Sarah Kane, a inherently private person who wrote experimentally and with an uncompromising vision for In-Yer-Face theatre and it's forms.  She was heralded as one of the most talented playwrights of the 1990s.  Unfortunately, the world lost this prolific writer in 1999 when she committed suicide.  Mark Ravenhill (a fellow playwright who wrote 'Shopping and Fucking') labelled her "a contemporary writer with a classical sensibility who created a theatre of great moments of beauty and cruelty, a theatre to which it was only possible to respond with a sense of awe."
'4.48 Psychosis' (which was posthumously directed at the Royal Court Theatre in 2000) is often stated as her suicide note, but I personally think we need to be careful not to read into all of her plays as a layered version of her life and depression as we can often do with other poets whom have suffered from debilitating illnesses.
This short documentary (4 minutes) gives a fantastic snapshot of her and her works and their importance within the post-modern theatrical society.

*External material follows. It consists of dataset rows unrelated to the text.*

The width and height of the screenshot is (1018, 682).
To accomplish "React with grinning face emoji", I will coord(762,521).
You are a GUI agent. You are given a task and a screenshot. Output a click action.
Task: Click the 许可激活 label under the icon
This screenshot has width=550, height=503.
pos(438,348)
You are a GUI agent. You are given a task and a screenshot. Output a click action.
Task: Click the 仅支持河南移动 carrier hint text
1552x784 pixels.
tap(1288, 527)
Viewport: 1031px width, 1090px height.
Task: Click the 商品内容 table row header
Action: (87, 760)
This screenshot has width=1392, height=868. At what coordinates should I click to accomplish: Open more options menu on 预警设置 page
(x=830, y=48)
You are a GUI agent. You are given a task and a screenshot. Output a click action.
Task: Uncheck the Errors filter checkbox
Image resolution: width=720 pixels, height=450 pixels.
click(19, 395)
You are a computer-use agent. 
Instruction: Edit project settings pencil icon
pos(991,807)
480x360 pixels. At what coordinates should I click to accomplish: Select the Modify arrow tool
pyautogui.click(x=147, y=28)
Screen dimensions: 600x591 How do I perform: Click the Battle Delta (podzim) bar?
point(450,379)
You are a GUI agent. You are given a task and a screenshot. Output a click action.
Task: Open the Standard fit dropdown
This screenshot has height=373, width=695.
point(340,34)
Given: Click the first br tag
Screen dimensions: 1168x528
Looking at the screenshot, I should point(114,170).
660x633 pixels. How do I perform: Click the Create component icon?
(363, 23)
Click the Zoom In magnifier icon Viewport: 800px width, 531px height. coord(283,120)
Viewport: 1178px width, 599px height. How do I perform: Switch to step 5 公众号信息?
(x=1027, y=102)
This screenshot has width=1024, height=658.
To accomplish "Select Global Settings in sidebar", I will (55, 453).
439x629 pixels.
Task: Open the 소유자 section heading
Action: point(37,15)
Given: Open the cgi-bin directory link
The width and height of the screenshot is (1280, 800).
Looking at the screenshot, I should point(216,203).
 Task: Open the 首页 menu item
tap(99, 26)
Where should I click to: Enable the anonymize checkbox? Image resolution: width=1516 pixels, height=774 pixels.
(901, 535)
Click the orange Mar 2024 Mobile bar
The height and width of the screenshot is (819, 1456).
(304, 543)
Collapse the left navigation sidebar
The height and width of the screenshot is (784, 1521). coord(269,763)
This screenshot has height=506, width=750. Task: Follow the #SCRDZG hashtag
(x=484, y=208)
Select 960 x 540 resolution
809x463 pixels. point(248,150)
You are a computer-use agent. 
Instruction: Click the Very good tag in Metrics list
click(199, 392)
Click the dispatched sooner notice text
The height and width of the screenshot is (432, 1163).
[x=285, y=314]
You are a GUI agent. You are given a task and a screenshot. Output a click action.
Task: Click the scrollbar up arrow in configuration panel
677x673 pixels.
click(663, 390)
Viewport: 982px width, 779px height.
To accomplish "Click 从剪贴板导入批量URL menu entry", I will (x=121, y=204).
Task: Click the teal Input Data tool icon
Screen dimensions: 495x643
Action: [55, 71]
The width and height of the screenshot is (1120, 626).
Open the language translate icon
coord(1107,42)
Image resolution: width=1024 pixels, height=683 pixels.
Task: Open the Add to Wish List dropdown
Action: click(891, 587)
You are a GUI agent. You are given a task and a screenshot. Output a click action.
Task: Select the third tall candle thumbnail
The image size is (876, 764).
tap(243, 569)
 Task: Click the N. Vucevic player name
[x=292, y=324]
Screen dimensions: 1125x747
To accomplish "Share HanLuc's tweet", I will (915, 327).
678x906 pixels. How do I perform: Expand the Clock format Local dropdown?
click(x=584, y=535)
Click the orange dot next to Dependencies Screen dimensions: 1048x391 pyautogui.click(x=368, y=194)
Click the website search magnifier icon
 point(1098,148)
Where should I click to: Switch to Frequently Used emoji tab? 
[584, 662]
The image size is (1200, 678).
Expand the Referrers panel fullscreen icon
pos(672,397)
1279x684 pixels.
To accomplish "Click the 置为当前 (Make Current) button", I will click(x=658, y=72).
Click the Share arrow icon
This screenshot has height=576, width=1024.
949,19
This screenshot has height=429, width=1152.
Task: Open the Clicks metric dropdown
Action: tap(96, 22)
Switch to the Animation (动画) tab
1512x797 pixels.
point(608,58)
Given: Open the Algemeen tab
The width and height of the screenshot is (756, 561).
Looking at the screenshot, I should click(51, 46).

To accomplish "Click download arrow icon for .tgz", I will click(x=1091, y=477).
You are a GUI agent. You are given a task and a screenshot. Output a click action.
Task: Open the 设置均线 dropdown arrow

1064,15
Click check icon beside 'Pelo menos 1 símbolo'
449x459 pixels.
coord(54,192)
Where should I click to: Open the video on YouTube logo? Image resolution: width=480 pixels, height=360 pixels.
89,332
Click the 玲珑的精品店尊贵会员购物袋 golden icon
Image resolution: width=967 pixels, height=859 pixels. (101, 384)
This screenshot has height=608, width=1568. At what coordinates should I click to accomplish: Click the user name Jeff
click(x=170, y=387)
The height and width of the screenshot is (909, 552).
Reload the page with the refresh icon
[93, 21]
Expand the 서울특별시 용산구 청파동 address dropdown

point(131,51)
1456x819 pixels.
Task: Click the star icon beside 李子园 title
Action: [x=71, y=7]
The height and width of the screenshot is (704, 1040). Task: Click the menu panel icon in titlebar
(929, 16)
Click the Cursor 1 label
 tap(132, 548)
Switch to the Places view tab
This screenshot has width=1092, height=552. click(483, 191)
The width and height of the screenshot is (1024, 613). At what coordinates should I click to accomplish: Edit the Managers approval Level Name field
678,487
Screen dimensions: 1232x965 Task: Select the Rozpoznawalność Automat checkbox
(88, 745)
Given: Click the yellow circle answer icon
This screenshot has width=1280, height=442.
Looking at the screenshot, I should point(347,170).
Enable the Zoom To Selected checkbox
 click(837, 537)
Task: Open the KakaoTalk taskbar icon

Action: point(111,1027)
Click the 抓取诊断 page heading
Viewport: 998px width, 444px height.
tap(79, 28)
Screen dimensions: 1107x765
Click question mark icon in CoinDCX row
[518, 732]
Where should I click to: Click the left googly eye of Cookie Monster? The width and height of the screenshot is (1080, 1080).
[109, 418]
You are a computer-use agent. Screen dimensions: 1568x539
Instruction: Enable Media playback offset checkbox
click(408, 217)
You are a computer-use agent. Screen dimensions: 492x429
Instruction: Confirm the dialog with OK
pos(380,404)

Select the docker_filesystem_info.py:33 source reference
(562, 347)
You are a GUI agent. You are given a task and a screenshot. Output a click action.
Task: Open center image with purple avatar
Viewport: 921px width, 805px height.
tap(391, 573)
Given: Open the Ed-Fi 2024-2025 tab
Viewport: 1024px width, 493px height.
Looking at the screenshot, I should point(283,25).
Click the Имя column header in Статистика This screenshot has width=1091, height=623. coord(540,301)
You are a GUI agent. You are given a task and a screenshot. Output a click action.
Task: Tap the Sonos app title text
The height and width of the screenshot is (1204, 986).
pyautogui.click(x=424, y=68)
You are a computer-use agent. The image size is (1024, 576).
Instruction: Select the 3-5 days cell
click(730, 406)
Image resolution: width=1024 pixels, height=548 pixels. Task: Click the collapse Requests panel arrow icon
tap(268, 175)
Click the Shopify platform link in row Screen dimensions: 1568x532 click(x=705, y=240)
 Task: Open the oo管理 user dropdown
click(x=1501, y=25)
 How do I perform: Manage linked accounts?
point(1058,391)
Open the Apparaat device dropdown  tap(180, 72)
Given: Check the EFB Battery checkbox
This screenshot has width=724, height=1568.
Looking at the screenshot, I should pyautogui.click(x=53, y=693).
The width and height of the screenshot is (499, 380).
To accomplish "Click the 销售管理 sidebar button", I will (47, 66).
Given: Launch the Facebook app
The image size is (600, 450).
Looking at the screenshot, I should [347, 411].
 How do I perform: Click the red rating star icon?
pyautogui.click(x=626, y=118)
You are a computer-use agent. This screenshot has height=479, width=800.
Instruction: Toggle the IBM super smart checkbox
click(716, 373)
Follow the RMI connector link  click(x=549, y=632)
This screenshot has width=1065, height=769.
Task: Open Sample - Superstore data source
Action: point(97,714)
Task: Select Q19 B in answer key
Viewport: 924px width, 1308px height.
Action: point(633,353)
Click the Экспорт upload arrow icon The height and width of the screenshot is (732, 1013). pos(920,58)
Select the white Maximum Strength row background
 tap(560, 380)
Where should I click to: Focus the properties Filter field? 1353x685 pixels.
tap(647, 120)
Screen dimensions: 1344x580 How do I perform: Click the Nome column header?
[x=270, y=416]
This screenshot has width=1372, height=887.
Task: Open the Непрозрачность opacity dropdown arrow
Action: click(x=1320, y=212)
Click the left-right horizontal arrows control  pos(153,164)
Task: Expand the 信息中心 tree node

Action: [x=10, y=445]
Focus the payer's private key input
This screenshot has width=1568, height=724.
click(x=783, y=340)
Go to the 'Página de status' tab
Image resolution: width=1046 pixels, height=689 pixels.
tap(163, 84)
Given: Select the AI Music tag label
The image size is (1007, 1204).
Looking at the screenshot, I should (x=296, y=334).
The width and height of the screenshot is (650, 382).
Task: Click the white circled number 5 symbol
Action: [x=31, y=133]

Her dialogue in 'Crave' is less of a dramatic script but more of a tonal poem that is fractured and lacking direction of any linear form.  For instance, over 2 pages we are surrounded by the words 'Yes' and 'No' repearted over and over by all of the characters in no repetitive format.  Sometimes the characters respond to each other, mostly it seems they talk to themselves, infrequently you can follow a characters lines (disregarding the lines in-between) to follow a plot angle of a particular character. Each character also has their prophetic moments in this seemingly ramble of random dialogue. 

C - Depression's inadequate.  A full scale emotional collapse is the minimum required to justify letting everyone down.

- Death is my lover and he wants to move in.

B - There's a difference between articulacy and intelligence.  I can't articulate the difference but there is one.

M - There's something very unflattering about being desired when the other person is so drunk they can't see.


Kane deliberately uses no stage directions in her poetry driven plays (she does use them in her more linear scripts - 'Cleansed' and 'Blasted', and sparingly in 'Phaedra's Love' - however they do not interfere with the dialogue and are more used in moments of silence and to frame a particular emotive premise).
Is this really true?
It takes an imaginative mind to work
towards a truly inspiring art form that has
been created by another imaginative person.
All of her five plays (and one 10 minute screen play) do not conform to the rules of grammar, but use punctuation to indicate delivery of the lines instead.  Kane had a clear idea on how she wanted her works to be heard, not staged.  
Her plays are tough, terse and troubled yet deal with a tremendous amount of compassion and drive.  (yes, I see what I have done there with the alliteration... I didn't mean it!)


Due to the difficult language and inherently difficult staging, so little Kane productions are directed that it was difficult to find a recent review of 'Crave'.  





The most recent production that I can find was in 2012 (the previous one was 2008) in York at the Theatre Royal.  It was played as a double bill with a Russian play - 'Illusions' by Ivan Viripaev.  Reviewer Lyn Gardner writes "... there is noting remotely cosy about this evening, which turns despair into an art form and constantly asks what it is that makes us human: our capacity to love, or our capacity to lie to others - and most of all to ourselves?
During Crave, the audience experiences a universe seen though a cracked mirror; Illusions begin with the expectation of a punchline, but as it continues it starts to feel as if we, huddled on the stage and staring out at the empty auditorium, are the joke.  it's like a bedtime story gone awry.  The threat is our inability to make sense of a shifting universe, to really know another human being and keep love constant." 

Sarah Kane's plays will never date.  They will endure though time and space.